■ Written instruction ■
Pick out each line below that contains the word "computer", and copy those lines.

■ Task inputs ■
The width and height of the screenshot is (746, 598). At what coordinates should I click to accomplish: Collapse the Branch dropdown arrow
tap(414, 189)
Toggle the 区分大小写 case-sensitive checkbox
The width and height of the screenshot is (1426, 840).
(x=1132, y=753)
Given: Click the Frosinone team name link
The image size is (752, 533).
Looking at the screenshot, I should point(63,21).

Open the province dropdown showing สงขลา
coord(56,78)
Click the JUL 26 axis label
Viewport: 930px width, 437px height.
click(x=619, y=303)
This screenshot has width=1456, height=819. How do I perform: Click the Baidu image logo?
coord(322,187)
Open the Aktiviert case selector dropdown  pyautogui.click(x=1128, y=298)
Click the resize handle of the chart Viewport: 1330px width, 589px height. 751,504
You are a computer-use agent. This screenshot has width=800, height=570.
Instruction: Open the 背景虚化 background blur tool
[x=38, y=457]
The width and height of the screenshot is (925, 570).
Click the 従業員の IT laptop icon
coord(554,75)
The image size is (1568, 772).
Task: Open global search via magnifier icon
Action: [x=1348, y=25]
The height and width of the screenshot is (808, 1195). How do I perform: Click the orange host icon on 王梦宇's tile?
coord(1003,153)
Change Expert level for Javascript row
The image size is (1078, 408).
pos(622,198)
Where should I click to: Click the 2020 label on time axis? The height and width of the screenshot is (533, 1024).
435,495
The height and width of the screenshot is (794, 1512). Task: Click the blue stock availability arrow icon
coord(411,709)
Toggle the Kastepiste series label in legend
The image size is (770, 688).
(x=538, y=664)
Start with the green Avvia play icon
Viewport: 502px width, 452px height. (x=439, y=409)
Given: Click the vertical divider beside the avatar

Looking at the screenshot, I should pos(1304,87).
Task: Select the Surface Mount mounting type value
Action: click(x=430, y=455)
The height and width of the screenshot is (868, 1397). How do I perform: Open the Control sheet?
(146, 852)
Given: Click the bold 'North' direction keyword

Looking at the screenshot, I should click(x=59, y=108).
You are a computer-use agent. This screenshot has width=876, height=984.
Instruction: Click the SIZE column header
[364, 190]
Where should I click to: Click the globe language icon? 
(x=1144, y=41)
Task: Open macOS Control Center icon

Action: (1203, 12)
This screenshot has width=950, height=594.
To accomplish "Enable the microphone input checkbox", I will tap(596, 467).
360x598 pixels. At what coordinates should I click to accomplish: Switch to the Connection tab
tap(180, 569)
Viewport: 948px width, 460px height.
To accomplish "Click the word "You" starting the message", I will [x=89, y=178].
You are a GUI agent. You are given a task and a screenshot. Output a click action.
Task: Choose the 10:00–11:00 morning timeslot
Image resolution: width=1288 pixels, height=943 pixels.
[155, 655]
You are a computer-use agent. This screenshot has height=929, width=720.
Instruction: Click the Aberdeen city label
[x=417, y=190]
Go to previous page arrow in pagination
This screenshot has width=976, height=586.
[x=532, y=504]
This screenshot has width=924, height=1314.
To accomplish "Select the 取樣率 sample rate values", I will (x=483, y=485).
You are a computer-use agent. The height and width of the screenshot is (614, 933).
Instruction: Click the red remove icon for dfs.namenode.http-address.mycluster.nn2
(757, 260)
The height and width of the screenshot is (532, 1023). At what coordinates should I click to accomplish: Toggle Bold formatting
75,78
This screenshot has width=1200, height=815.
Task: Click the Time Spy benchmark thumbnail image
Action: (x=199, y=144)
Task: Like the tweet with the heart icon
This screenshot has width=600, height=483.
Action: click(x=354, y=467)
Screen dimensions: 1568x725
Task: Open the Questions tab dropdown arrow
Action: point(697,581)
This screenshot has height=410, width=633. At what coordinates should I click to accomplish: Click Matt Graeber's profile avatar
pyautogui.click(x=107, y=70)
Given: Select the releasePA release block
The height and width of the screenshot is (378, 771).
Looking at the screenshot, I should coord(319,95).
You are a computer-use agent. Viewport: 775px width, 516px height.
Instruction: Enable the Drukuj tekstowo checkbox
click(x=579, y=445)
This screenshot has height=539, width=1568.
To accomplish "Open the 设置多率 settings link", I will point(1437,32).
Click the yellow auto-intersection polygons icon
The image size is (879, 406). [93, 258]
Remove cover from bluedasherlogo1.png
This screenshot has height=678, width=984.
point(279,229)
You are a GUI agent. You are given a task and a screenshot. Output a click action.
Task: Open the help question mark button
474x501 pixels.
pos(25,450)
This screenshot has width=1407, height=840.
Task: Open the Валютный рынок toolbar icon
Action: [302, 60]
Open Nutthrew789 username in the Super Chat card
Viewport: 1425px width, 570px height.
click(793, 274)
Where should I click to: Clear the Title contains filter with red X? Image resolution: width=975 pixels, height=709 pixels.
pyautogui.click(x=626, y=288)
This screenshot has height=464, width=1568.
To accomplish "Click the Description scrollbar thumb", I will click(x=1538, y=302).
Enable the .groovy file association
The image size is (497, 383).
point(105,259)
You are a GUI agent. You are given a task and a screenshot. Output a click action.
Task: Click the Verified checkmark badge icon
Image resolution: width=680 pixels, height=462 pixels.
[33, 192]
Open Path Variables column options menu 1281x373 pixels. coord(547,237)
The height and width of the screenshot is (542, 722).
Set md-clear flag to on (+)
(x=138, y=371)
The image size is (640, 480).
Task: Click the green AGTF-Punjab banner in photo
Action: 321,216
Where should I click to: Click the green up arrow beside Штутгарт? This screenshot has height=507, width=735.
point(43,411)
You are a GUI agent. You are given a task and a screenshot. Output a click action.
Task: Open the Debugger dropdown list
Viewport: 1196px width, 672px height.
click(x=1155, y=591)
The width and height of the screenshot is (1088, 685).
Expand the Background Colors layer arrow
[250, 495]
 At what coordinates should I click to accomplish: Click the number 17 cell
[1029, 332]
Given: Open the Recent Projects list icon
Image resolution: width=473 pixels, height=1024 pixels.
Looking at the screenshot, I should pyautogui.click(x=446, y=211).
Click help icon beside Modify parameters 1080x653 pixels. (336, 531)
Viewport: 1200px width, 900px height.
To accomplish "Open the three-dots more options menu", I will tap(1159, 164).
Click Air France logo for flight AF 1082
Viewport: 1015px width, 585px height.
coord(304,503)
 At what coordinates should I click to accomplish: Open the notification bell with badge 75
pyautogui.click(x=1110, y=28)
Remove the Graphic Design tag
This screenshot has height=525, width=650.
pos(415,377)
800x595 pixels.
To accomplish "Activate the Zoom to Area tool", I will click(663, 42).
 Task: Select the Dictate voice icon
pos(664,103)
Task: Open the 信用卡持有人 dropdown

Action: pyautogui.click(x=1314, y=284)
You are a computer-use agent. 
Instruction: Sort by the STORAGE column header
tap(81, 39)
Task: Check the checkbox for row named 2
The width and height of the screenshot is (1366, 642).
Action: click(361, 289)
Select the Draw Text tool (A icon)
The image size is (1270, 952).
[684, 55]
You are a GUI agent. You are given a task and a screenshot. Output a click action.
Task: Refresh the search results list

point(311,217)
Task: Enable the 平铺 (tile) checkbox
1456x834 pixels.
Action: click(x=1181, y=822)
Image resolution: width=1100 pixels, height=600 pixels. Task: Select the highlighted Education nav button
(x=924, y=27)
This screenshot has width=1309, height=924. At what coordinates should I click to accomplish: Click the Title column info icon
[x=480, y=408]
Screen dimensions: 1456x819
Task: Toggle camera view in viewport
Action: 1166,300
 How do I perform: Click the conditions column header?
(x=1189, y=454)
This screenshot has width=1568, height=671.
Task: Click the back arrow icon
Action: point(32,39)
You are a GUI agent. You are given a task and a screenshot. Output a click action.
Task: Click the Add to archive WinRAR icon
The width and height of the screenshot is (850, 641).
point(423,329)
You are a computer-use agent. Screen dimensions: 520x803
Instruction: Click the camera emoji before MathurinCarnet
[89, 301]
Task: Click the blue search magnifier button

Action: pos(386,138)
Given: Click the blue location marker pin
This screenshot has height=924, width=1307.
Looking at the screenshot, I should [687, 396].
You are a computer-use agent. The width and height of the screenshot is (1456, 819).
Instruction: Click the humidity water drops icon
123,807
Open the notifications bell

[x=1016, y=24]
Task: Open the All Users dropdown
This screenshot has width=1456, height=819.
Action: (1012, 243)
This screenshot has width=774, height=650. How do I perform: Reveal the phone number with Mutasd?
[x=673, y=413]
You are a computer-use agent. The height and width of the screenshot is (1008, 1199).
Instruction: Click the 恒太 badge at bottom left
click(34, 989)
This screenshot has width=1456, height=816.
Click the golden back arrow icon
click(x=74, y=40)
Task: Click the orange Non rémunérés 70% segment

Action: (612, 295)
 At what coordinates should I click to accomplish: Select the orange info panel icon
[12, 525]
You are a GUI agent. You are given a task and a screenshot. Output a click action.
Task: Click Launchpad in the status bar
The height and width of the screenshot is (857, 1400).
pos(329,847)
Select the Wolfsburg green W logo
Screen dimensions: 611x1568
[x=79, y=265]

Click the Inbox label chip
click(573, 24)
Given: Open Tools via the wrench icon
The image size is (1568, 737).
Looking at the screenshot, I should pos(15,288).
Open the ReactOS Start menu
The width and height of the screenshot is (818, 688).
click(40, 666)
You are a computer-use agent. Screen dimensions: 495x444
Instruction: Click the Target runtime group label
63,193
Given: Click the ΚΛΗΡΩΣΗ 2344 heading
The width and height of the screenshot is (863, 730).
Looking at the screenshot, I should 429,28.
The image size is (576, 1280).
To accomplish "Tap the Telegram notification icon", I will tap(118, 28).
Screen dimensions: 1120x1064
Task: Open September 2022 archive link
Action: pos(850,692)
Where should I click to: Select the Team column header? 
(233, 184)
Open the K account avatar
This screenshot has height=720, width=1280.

■ Final result ■
You are a computer-use agent. This screenshot has width=800, height=570.
You are a computer-use agent. This screenshot has width=876, height=984.
You are a computer-use agent. This screenshot has height=929, width=720.
You are a computer-use agent. The height and width of the screenshot is (614, 933).
You are a computer-use agent. Viewport: 775px width, 516px height.
You are a computer-use agent. 
You are a computer-use agent. Screen dimensions: 520x803
You are a computer-use agent. The width and height of the screenshot is (1456, 819).
You are a computer-use agent. The height and width of the screenshot is (1008, 1199).
You are a computer-use agent. Screen dimensions: 495x444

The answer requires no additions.